** Start of Record extracts **

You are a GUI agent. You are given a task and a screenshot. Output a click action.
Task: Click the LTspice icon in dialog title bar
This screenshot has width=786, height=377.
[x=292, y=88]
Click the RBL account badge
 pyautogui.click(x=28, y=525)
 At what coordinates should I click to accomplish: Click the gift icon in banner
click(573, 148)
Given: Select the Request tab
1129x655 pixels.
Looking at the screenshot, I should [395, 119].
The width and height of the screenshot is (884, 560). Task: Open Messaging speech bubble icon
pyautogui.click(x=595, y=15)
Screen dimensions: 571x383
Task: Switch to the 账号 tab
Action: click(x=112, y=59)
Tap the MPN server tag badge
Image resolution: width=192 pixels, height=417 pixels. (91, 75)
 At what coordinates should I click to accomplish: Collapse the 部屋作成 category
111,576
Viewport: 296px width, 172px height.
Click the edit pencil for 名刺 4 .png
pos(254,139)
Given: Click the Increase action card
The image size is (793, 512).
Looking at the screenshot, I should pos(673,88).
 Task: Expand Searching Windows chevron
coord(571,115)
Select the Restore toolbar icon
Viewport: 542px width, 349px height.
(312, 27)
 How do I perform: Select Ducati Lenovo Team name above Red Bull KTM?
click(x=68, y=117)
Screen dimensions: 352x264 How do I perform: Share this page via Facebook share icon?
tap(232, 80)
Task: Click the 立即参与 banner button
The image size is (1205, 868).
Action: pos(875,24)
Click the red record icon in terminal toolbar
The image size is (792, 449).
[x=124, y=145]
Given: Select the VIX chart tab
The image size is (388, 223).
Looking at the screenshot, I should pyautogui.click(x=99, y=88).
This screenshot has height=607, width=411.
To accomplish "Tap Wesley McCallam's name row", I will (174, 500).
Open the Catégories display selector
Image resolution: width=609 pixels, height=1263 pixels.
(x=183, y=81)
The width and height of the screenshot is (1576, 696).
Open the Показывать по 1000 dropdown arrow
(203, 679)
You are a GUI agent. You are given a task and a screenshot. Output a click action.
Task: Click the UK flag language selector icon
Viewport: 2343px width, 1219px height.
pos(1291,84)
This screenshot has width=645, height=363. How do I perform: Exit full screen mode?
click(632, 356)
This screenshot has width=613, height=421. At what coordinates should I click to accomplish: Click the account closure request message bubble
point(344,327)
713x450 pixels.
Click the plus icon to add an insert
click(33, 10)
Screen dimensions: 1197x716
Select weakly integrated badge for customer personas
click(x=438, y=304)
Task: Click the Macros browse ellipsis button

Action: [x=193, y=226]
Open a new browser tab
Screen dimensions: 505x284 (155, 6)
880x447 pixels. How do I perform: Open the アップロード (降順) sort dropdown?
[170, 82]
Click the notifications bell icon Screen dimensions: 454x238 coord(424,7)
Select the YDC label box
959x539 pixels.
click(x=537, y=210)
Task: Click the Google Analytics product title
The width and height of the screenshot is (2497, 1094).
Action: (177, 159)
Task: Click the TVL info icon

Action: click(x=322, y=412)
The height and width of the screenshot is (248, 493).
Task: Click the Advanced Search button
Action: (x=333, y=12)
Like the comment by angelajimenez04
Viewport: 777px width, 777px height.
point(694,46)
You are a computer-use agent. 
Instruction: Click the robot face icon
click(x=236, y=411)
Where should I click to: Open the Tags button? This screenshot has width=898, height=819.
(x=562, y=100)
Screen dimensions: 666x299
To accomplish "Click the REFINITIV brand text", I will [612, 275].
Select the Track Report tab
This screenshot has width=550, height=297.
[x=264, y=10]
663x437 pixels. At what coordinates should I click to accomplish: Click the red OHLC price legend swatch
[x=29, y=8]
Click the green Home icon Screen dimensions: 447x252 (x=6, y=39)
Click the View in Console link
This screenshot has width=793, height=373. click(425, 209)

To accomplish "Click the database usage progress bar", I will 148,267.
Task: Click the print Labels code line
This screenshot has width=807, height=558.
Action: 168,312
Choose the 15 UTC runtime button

** End of Record extracts **

■ Exercise aim: Give every line of the listing above as a numbered list, skipping blank lines.

■ Result:
1. You are a GUI agent. You are given a task and a screenshot. Output a click action.
2. Task: Click the LTspice icon in dialog title bar
3. This screenshot has width=786, height=377.
4. [x=292, y=88]
5. Click the RBL account badge
6.  pyautogui.click(x=28, y=525)
7.  At what coordinates should I click to accomplish: Click the gift icon in banner
8. click(573, 148)
9. Given: Select the Request tab
10. 1129x655 pixels.
11. Looking at the screenshot, I should [395, 119].
12. The width and height of the screenshot is (884, 560). Task: Open Messaging speech bubble icon
13. pyautogui.click(x=595, y=15)
14. Screen dimensions: 571x383
15. Task: Switch to the 账号 tab
16. Action: click(x=112, y=59)
17. Tap the MPN server tag badge
18. Image resolution: width=192 pixels, height=417 pixels. (91, 75)
19.  At what coordinates should I click to accomplish: Collapse the 部屋作成 category
20. 111,576
21. Viewport: 296px width, 172px height.
22. Click the edit pencil for 名刺 4 .png
23. pos(254,139)
24. Given: Click the Increase action card
25. The image size is (793, 512).
26. Looking at the screenshot, I should pos(673,88).
27.  Task: Expand Searching Windows chevron
28. coord(571,115)
29. Select the Restore toolbar icon
30. Viewport: 542px width, 349px height.
31. (312, 27)
32.  How do I perform: Select Ducati Lenovo Team name above Red Bull KTM?
33. click(x=68, y=117)
34. Screen dimensions: 352x264 How do I perform: Share this page via Facebook share icon?
35. tap(232, 80)
36. Task: Click the 立即参与 banner button
37. The image size is (1205, 868).
38. Action: pos(875,24)
39. Click the red record icon in terminal toolbar
40. The image size is (792, 449).
41. [x=124, y=145]
42. Given: Select the VIX chart tab
43. The image size is (388, 223).
44. Looking at the screenshot, I should pyautogui.click(x=99, y=88).
45. This screenshot has height=607, width=411.
46. To accomplish "Tap Wesley McCallam's name row", I will (174, 500).
47. Open the Catégories display selector
48. Image resolution: width=609 pixels, height=1263 pixels.
49. (x=183, y=81)
50. The width and height of the screenshot is (1576, 696).
51. Open the Показывать по 1000 dropdown arrow
52. (203, 679)
53. You are a GUI agent. You are given a task and a screenshot. Output a click action.
54. Task: Click the UK flag language selector icon
55. Viewport: 2343px width, 1219px height.
56. pos(1291,84)
57. This screenshot has width=645, height=363. How do I perform: Exit full screen mode?
58. click(632, 356)
59. This screenshot has width=613, height=421. At what coordinates should I click to accomplish: Click the account closure request message bubble
60. point(344,327)
61. 713x450 pixels.
62. Click the plus icon to add an insert
63. click(33, 10)
64. Screen dimensions: 1197x716
65. Select weakly integrated badge for customer personas
66. click(x=438, y=304)
67. Task: Click the Macros browse ellipsis button
68. Action: [x=193, y=226]
69. Open a new browser tab
70. Screen dimensions: 505x284 (155, 6)
71. 880x447 pixels. How do I perform: Open the アップロード (降順) sort dropdown?
72. [170, 82]
73. Click the notifications bell icon Screen dimensions: 454x238 coord(424,7)
74. Select the YDC label box
75. 959x539 pixels.
76. click(x=537, y=210)
77. Task: Click the Google Analytics product title
78. The width and height of the screenshot is (2497, 1094).
79. Action: (177, 159)
80. Task: Click the TVL info icon
81. Action: click(x=322, y=412)
82. The height and width of the screenshot is (248, 493).
83. Task: Click the Advanced Search button
84. Action: (x=333, y=12)
85. Like the comment by angelajimenez04
86. Viewport: 777px width, 777px height.
87. point(694,46)
88. You are a computer-use agent. 
89. Instruction: Click the robot face icon
90. click(x=236, y=411)
91. Where should I click to: Open the Tags button? This screenshot has width=898, height=819.
92. (x=562, y=100)
93. Screen dimensions: 666x299
94. To accomplish "Click the REFINITIV brand text", I will [612, 275].
95. Select the Track Report tab
96. This screenshot has width=550, height=297.
97. [x=264, y=10]
98. 663x437 pixels. At what coordinates should I click to accomplish: Click the red OHLC price legend swatch
99. [x=29, y=8]
100. Click the green Home icon Screen dimensions: 447x252 (x=6, y=39)
101. Click the View in Console link
102. This screenshot has width=793, height=373. click(425, 209)
103. To accomplish "Click the database usage progress bar", I will 148,267.
104. Task: Click the print Labels code line
105. This screenshot has width=807, height=558.
106. Action: 168,312
107. Choose the 15 UTC runtime button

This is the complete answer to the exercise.